菜根譚 / 後集
風花之瀟洒,雪月之空清,唯靜者為之主。水木之榮枯,竹石之消長,獨閒者操其權。
新字:風花之瀟洒,雪月之空清,唯静者為之主。水木之栄枯,竹石之消長,独閒者操其権。
書き下し
風花の瀟洒、雪月の空清は、唯だ静者のみ之が主と為る。水木の栄枯、竹石の消長は、独り閑者のみ其の権を操る。
現代語訳
風と花の瀟洒さ、雪と月の清らかさは、ただ静かな者だけが、その主となる。水と木の栄え枯れ、竹と石の消え長ずるは、ただ閑かな者だけが、その権を握る。
解説
美しい景色や豊かな自然は、誰のものでもなく、誰でも自由に味わえるものです。
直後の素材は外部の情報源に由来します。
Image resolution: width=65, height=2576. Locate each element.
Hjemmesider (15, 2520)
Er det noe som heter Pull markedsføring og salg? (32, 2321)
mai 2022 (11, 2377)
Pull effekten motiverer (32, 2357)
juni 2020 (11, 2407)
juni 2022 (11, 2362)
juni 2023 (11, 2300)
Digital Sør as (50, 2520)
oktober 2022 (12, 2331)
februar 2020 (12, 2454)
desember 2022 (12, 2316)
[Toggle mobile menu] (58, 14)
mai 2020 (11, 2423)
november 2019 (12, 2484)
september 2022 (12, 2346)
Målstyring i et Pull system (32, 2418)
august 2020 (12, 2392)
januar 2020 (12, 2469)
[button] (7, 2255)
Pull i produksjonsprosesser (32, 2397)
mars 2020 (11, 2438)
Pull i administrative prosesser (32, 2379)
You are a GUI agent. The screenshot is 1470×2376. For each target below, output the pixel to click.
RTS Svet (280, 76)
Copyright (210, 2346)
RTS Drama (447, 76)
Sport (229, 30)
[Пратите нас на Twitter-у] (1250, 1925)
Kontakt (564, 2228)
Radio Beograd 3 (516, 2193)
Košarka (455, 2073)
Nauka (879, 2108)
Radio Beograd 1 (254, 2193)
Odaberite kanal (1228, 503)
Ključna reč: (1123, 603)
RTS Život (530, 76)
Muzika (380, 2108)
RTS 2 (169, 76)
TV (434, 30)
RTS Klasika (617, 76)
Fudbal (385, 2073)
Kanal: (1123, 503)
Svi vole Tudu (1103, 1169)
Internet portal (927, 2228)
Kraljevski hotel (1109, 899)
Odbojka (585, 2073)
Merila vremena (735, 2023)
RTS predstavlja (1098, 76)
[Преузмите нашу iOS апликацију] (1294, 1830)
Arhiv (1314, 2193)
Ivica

しかし、その美しさを心から感じ取れるのは、心に静けさを持つ人だけだと言えるでしょう。忙しさや雑念に追われていると、目の前を通り過ぎる景色も、ただの背景としてしか映らないかもしれません。立ち止まり、心を落ち着けて周囲を見渡すことで、日々の暮らしの中にあるささやかな美しさや変化に気づくことができます。それは、所有することではなく、感受することによって得られる、豊かな心の体験です。